**What you will do**
Pictures must be left out. Retype exactly the lines from the one containing "Task: Enable Hide Event Time checkbox" through the last line of the records below.

[Stored data entries]
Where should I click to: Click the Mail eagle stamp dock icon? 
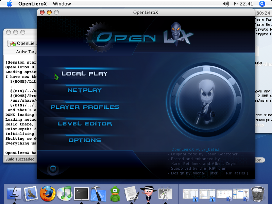click(x=31, y=194)
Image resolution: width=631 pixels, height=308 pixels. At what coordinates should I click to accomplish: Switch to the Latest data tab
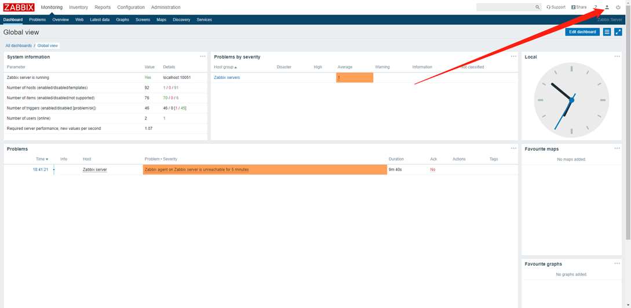pos(100,20)

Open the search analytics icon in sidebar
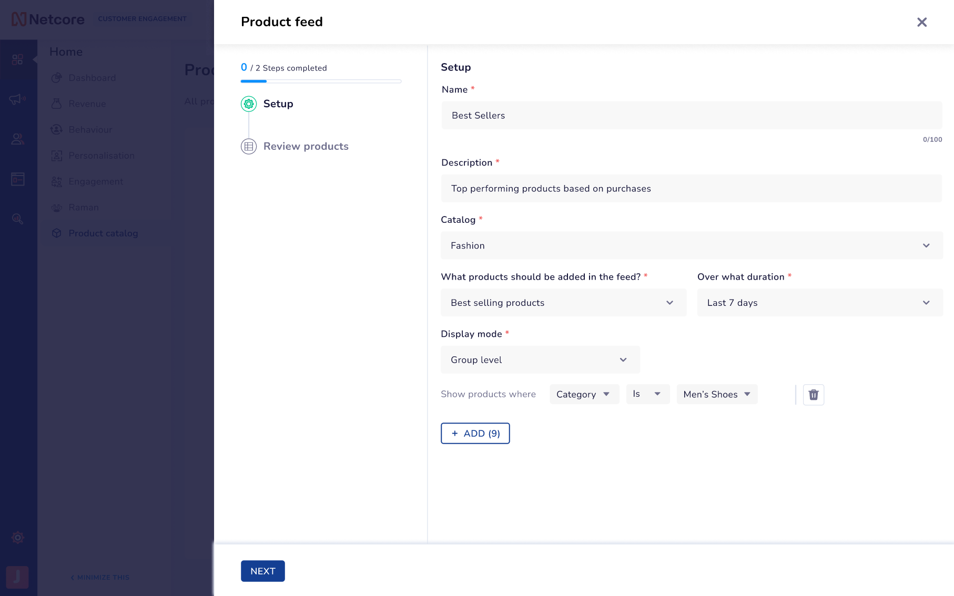(17, 219)
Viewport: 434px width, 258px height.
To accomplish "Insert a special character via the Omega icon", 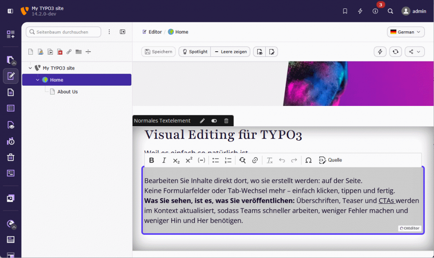I will (308, 160).
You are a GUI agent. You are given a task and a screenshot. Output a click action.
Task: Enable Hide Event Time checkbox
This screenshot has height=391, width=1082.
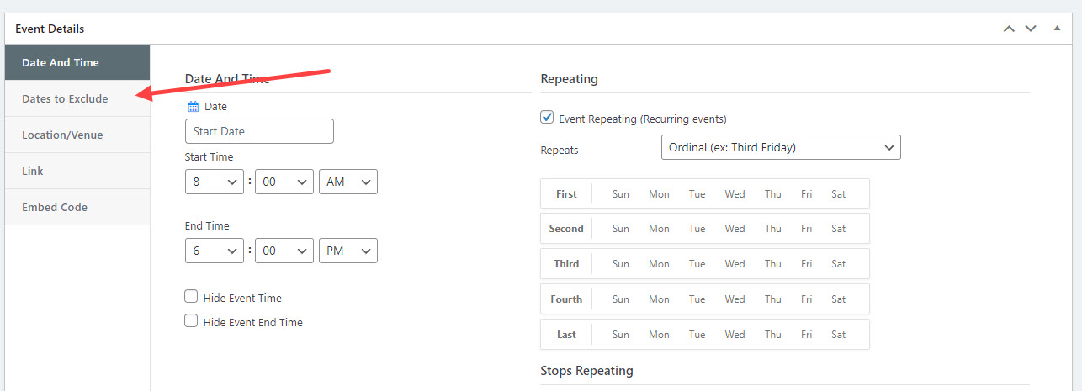tap(191, 297)
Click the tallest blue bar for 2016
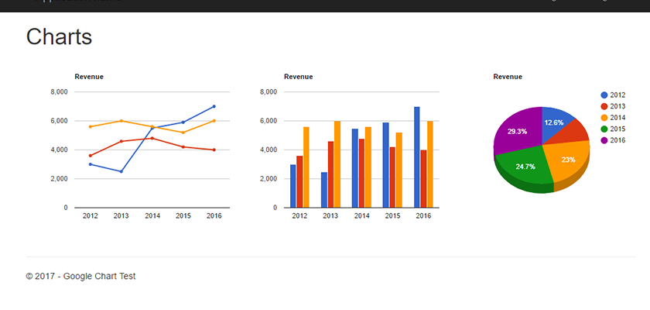The image size is (650, 310). click(416, 157)
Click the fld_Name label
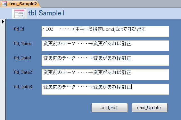Viewport: 181px width, 120px height. pyautogui.click(x=23, y=43)
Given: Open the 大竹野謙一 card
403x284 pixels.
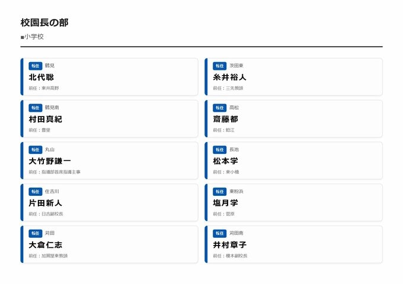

**Exercise output**
Task: Enable Hide Event Time checkbox
This screenshot has height=391, width=1082.
tap(191, 297)
Click the tallest blue bar for 2016
The image size is (650, 310). click(416, 157)
Click the fld_Name label
Viewport: 181px width, 120px height. pyautogui.click(x=23, y=43)
Given: Open the 大竹野謙一 card
403x284 pixels.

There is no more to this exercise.